◆ **To do**
Where the data below begins, start retyping exactly, and end on the line with "Task: Select the 122.194.150.241 IP link", which is included; no picture goes in.

____________________

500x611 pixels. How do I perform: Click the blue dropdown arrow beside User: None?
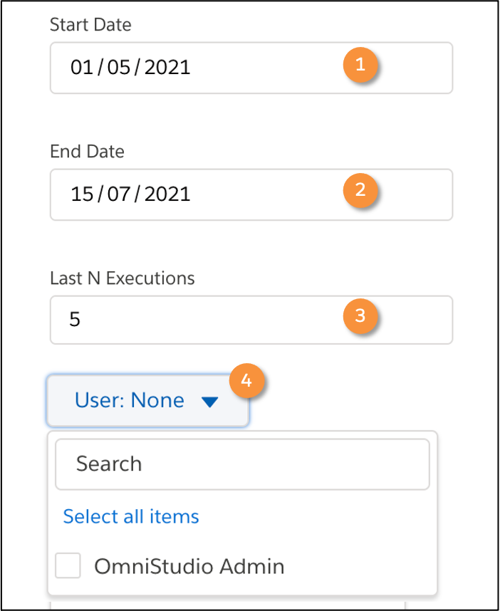(209, 401)
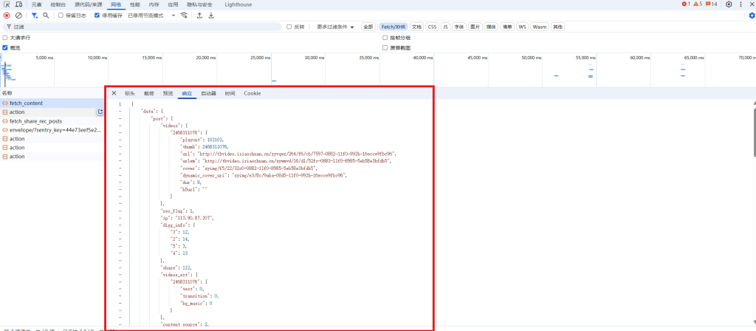
Task: Enable the 保留日志 checkbox
Action: coord(61,15)
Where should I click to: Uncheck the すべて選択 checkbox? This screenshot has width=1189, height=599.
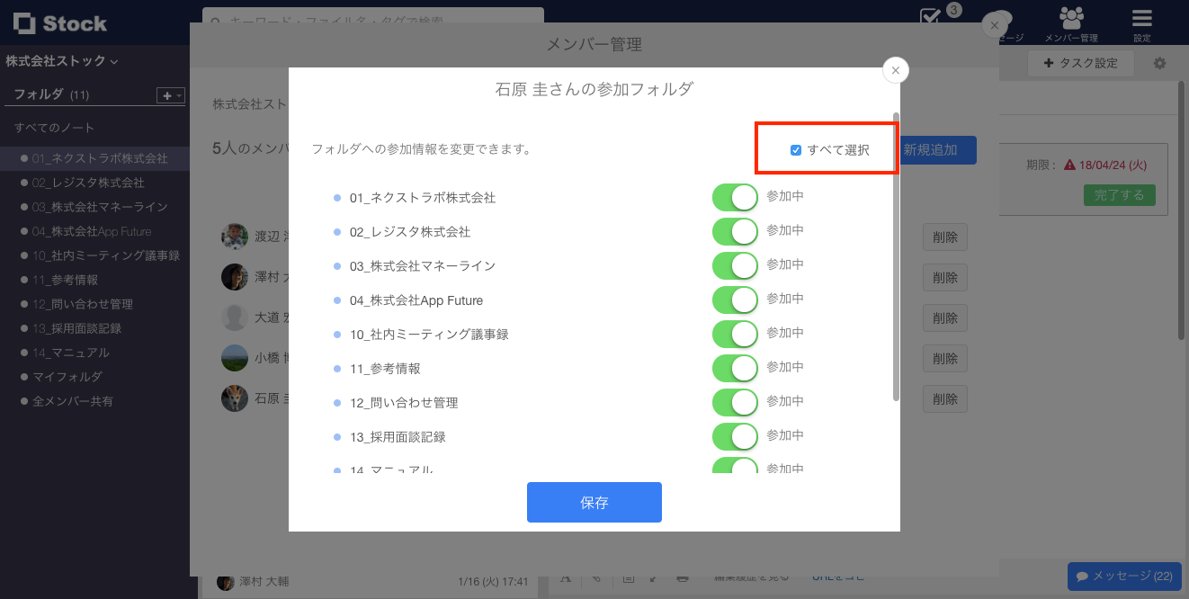click(x=795, y=150)
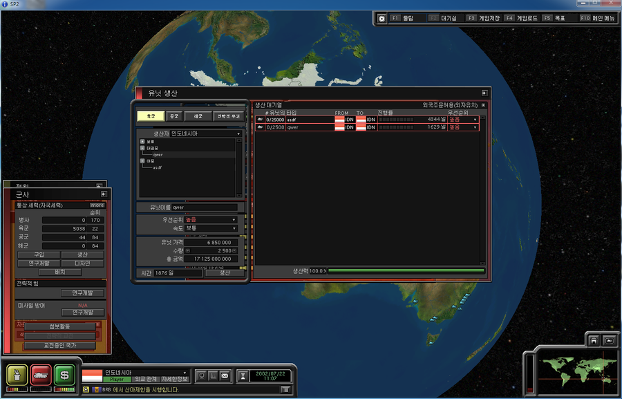
Task: Open the economy dollar sign icon
Action: (64, 374)
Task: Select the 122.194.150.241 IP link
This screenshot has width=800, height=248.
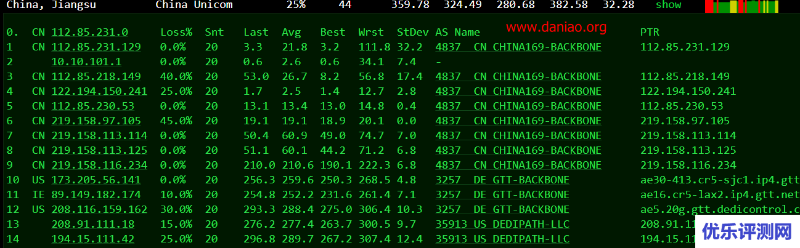Action: (99, 91)
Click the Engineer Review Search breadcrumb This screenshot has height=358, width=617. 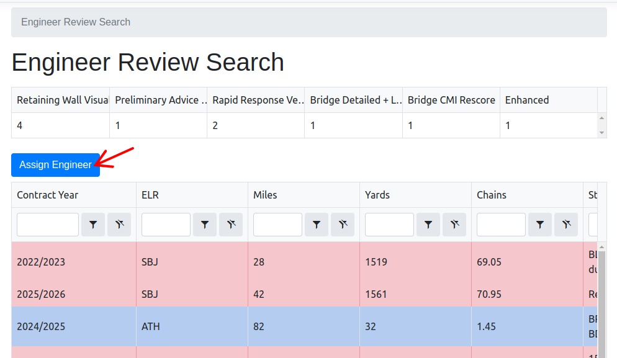[76, 22]
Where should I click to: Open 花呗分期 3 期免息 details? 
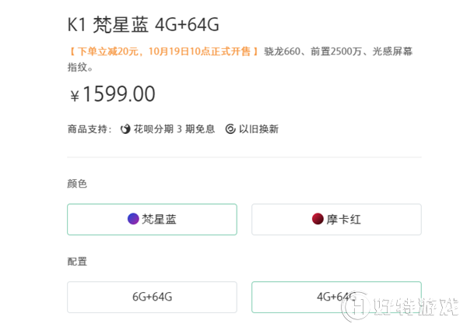pos(174,129)
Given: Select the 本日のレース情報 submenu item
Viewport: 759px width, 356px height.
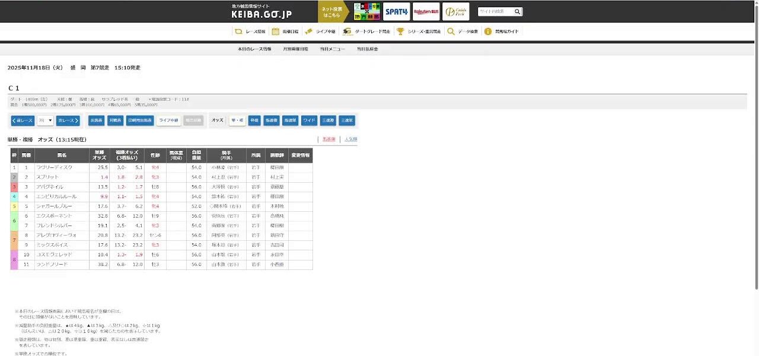Looking at the screenshot, I should 254,49.
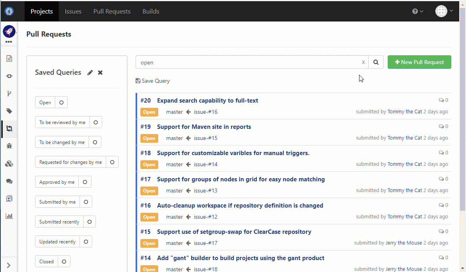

____________________

◆ **Written solution**
500x611 pixels. How do I perform: Click the blue dropdown arrow beside User: None?
(209, 401)
Task: Enable the 保留日志 checkbox
Action: coord(61,15)
Where should I click to: Uncheck the すべて選択 checkbox? This screenshot has width=1189, height=599.
click(x=795, y=150)
Task: Open the economy dollar sign icon
Action: (64, 374)
Task: Select the 122.194.150.241 IP link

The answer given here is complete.